The implementation of this system would require some preparations. First, employees who are going to work with e-prescribing should be trained to use this system. Next, the hospital should acquire hardware necessary for the technology and install software that is fit for the establishment according to its size and number of users and patients. Furthermore, a period of adjustment should be established to allow users to shift from a traditional paper-based prescription process to a new system.

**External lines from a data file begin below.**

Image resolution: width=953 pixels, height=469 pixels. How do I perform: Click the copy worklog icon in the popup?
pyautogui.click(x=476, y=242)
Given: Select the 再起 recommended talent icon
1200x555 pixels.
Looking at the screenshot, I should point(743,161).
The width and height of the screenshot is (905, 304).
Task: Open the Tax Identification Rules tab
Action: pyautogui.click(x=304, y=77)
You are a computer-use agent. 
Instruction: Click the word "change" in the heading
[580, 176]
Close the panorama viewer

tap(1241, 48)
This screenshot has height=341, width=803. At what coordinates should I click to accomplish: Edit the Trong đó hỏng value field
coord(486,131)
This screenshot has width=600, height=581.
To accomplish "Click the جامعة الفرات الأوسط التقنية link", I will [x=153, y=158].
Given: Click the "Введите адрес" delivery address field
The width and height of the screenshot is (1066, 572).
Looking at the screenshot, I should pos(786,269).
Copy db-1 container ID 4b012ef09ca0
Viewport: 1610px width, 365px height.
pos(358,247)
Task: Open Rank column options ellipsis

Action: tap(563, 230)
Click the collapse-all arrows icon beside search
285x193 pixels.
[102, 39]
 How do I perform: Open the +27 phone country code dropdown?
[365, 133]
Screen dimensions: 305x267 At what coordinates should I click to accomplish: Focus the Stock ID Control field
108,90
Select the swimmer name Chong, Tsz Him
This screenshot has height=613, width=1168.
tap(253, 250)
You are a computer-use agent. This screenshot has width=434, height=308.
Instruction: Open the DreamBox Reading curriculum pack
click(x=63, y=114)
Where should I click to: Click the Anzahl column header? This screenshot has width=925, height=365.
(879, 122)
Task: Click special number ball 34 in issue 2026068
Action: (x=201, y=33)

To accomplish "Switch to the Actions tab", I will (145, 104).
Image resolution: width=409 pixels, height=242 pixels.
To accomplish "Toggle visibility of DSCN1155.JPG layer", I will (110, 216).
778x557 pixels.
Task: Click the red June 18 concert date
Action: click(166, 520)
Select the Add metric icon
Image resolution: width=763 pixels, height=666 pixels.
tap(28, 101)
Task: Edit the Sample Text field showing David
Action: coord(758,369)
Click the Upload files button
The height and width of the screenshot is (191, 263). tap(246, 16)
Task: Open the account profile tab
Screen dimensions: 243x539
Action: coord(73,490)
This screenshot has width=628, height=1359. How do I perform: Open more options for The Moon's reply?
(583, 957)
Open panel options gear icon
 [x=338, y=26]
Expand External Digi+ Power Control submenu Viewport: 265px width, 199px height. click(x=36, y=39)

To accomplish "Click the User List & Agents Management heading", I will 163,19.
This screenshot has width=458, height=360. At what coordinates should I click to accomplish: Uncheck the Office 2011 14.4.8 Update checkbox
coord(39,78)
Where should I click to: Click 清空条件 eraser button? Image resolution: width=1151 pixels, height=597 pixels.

Finally, the assessment of the new technologys efficiency should be included to make some additional changes and see whether it is working as planned. Communication with workers and patients is a significant part of every mentioned step because it may help employees to overcome their resistance to change and patients to understand the necessity of the new technology. Moreover, the continuous interaction may help uncover some issues with the implementation in their early stages.

Conclusion

The need for new technology arises because of hospitals need to provide patients with a safe environment and high-quality care. As patient safety often depends on human factors, the use of such technology as e-prescribing can significantly benefit patients and employees as well. With successful implementation, e-prescribing can reduce human errors, store patients data in a secure place and create a more reliable way of communicating with pharmacies. Resistance to change and other human factors can be overcome with training and communication.

References

Carayon, P., Wetterneck, T. B., Rivera-Rodriguez, A. J., Hundt, A. S., Hoonakker, P., Holden, R., & Gurses, A. P. (2014). Human factors systems approach to healthcare quality and patient safety. Applied Ergonomics, 45(1), 14-25.

Motulsky, A., Sicotte, C., Gagnon, M. P., Payne-Gagnon, J., Langué-Dubé, J. A., Rochefort, C. M., & Tamblyn, R. (2015). Challenges to the implementation of a nationwide electronic prescribing network in primary care: A qualitative study of users perceptions. Journal of the American Medical Informatics Association, 22(4), 838-848.

Porterfield, A., Engelbert, K., & Coustasse, A. (2014). Electronic prescribing: Improving the efficiency and accuracy of prescribing in the ambulatory care setting. Perspectives in Health Information Management, 11. Web.

Rosenbaum, L. (2015). Transitional chaos or enduring harm? The EHR and the disruption of medicine. New England Journal of Medicine, 373(17), 1585-1588.